Another possible explanation concerns the neural basis of emotion processing in younger and older adults. Brain regions such as the frontal and temporal lobes are associated with visual and auditory emotional processing and undergo substantial age-related declines2,33. For example, some studies have suggested reduced amygdala activation in older compared to younger adults when viewing negative but not positive emotional pictures34,35. Age-related changes in specific brain regions may therefore explain why some emotions are more affected by aging than others2,33.

Losses in cognitive and sensory functions have also been discussed as possible explanations for age-related differences in emotion recognition. Cognitive functions (e.g., processing speed and working memory) as well as visual and auditory perception are involved in emotion recognition, and a decline in these abilities may be observed with increasing age36. However, studies suggest that normal age-related hearing or vision loss does not account for age-related differences in the recognition of facial and vocal expressions17,21,25,37.

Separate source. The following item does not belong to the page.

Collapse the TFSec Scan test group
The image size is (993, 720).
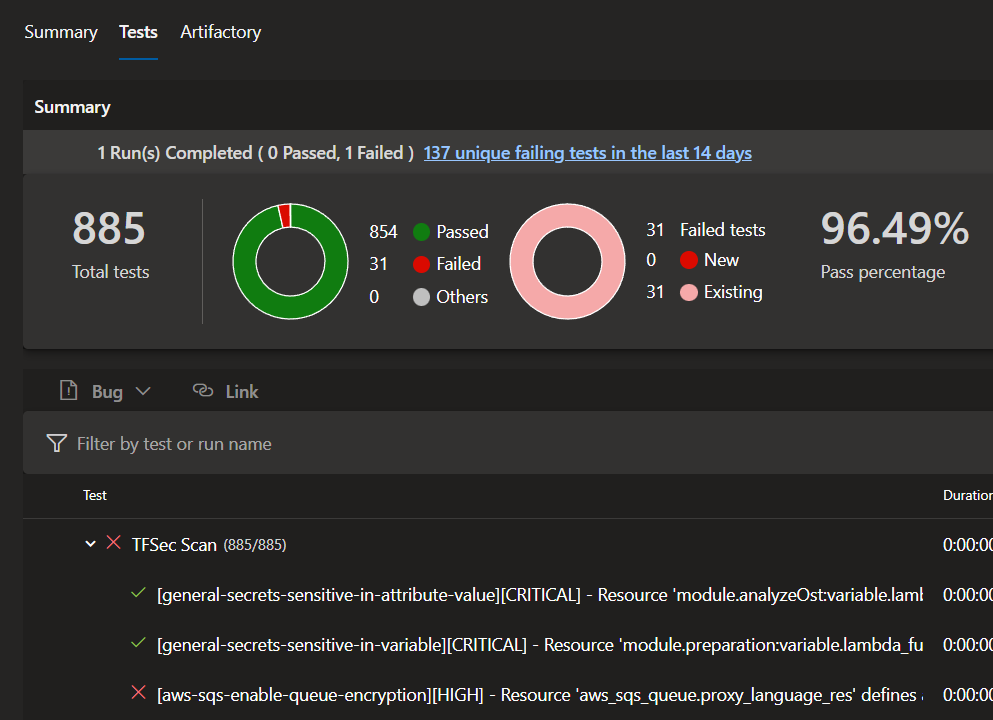(x=89, y=543)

Reports of older adults’ lower performance in recognition of negative emotions (mainly anger and sadness), but not positive emotions, are often interpreted as support for the positivity effect30. However, because most previous research has included only one positive emotion (happiness; but see25) the question of whether age-related differences are specific to happiness, or if they can be extended to other positive emotions, still remains open. In addition, when only one positive emotion is included in an emotion recognition task, correct recognition of that emotion can be achieved based on valence-specific information only, without the need to use emotion-specific information. A better understanding of the pattern of age-related differences across different emotions could provide additional clues about the mechanisms behind the effects of aging on emotion recognition.

The present study

Prior aging studies have generally assessed recognition of very few emotions (i.e., anger, disgust, fear, happiness, sadness, surprise; see1), which contrasts with recent studies (on young populations) which suggest that it is possible to communicate a wide range of positive as well as negative emotions14,23. The current study expands upon previous research by examining how aging affects recognition of a larger than usual number of emotions, including several positive emotions other than happiness. We also used dynamic facial and vocal stimuli—which better reflects how emotions are perceived in daily life13. We used two tasks which were designed to provide a reasonably full picture of the participants’ emotion recognition abilities. In Task 1, emotions were expressed through facial and bodily expressions and emotionally inflected speech, and stimuli contained both unimodal (video only, audio only) and multimodal (audio-visual) items. In Task 2, emotions were instead expressed through non-linguistic vocalizations, which are considered especially suited for expression of positive emotions24 and have rarely been included in aging research. Task 1 contained 12 emotions, and Task 2 contained 18 emotions.

Based on the literature reviewed above, we expected overall age-related decreases in emotion recognition2 for both tasks. For Task 1, we expected age effects to be greatest for the auditory-only condition, followed by the visual-only condition, and with the smallest group differences in the multimodal condition18,26. Furthermore, for both tasks, we expected older adults to show a positivity effect with relatively better recognition of positive compared to negative emotions28,31.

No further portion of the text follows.